Валентина Ерофеева ЖИЗНЬ ЖУРНАЛОВ
Отстранённость, и достаточно длительная, всегда интересна соблазном возвращения. Реализую сей соблазн с наслаждением.
Итак, все календарные новые годы уже протекли, вступили в свои права: и новый Новый год, и Рождество как Новый год, и старый Новый, и Новый по восточному календарю. Два только остались – вот скоро-скоро Мартовский (равноденствия) как астрономический перелом к половинногодешнему теплу и какого-то сентября – Допетровский, когда новогодье означало конец хлопотам по сбору урожая и переход к осенне-зимнему расслаблению. Но эти два – самых интересных и естественно русско-природных – вроде бы даже и не в счёт: слишком отдалились мы от естества, слишком долго играем в некие искусственные логические игры, головоломно-головомойные до таких степеней, что кажется и выхода-то на естество уже и не предвидится из них. Тем более приятно увидеть хоть какие-то всплески его, этого естества, – где? – да в первую очередь в слове, в литературе нашей. И особенно повеяло ими, мне кажется, с первых новогодних номеров наших "толстых" старых добротных журналов.
"НАШ СОВРЕМЕННИК" сделал осторожный шаг, который ранее дозволялся, пожалуй, лишь самому Воронцову (шутка, мы ваши горячие поклонники, Андрей Венедиктович), в сторону, как бы это точнее и не затасканней выразиться, прозы высокоинтеллектуальной (своеобразного даже потока сознания) в повести Бориса ВАСИЛЕВСКОГО "Заря космической эры, или Русская Атлантида" (№ 1). В этот лиро-эпический философский поток вошли и размышления о свободе: почти по Булгакову – "Невидима и свободна!", о её "необратимости", если она уже выработана самостоятельно изнутри, в незримом процессе, и оттого будет являться абсолютной, истинной свободой "от себя", подчинявшегося ранее "некоему гнёту"; о северном (и не только) "романтизме наизнанку", с помощью которого через "грубую, суровую, жестокую, но зато реальную жизнь" в середине 60-ых, да и позже, старалось высвободиться юное поколение от воспитания своего "исключительно на возвышенных понятиях" (парадокс, не правда ли? Многим до сих пор внушается обратное); о любви, наконец, которая, лишённая катарсиса и приобретшая от этого пресно банальный финал, тем не менее оказалась для героя благодатной – с помощью её он "впервые ощутил враждебность мира" (до этого открытый, доверчивый и безмятежный в отношениях с ним, он вдруг, прожив на свете почти полвека, испытал его "чёрствость, равнодушие, отчуждение"). И ещё в бурный этот поток размышления о России вливаются – куда ж нам без неё? О судьбе её, с "загадочностью русских душ", одной из которых являлся и Чаадаев, "сумевший всю эту русскую бессмыслицу и беспросветность выразить последовательно и чётко". Вот такой диапазон потока. И глубина – достаточная. И слои – холодный, тёплый и почти горячий (с ощущением "полного покоя и счастья"): вот-вот по принципу холодно-горячо войдёшь в него, вольёшься да там и останешься, "доверчиво открытый и согретый".

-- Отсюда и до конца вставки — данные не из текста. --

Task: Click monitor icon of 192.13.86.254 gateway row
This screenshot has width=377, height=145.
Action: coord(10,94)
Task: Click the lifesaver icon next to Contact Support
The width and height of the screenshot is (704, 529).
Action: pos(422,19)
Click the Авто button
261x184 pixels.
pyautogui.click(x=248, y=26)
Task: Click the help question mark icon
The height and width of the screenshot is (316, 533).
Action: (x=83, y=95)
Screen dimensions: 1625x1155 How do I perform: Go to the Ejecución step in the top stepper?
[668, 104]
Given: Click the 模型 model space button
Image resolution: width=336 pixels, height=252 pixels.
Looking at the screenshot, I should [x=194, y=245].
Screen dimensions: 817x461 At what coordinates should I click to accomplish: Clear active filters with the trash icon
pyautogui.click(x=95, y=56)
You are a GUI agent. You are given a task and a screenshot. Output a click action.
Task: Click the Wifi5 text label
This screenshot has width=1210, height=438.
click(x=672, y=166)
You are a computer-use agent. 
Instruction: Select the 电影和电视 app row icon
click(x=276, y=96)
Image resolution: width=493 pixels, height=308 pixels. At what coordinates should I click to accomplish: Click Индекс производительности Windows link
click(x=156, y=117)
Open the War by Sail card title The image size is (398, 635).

А вторая книжка "Современника" порадовала открытием иного плана – романом Пимена КАРПОВА "Кожаное небо". Но тут уже "открытый и согретый" – не выйдешь. Написанный в 20-ых годах прошлого века, он и дышит тем тяжким кровавым временем, пересекшимся исторически нежданно-негаданно с нашим. Родственная (жёсткостью до жестокости) связь стилистики Андрея Платонова и Пимена Карпова в этом романе налицо. Рубленые и грубо кованые фразы – из-под них до сих пор летят осколки металла, огня и "ржавой человечьей крови". Все в этом романе порождают всех и все во всех перетекают – дымящийся клубок тел и душ, страждущих, ищущих красоты и гармонии и не находящих их. Ни жизни, ни смерти достойной нет в этой клубящейся фантасмагории. Растворяется в ней, гибнет и призванная "солнце любви разносить", "быть лучшей", "быть доброй ко всем" взрывчато талантливая девочка Тая. Но "гибель лучших ни есть ли преображение худших?" "Всё лучшее должно уйти в тьму жизни… к погибающим… и раствориться там, чтобы утвердить свет…"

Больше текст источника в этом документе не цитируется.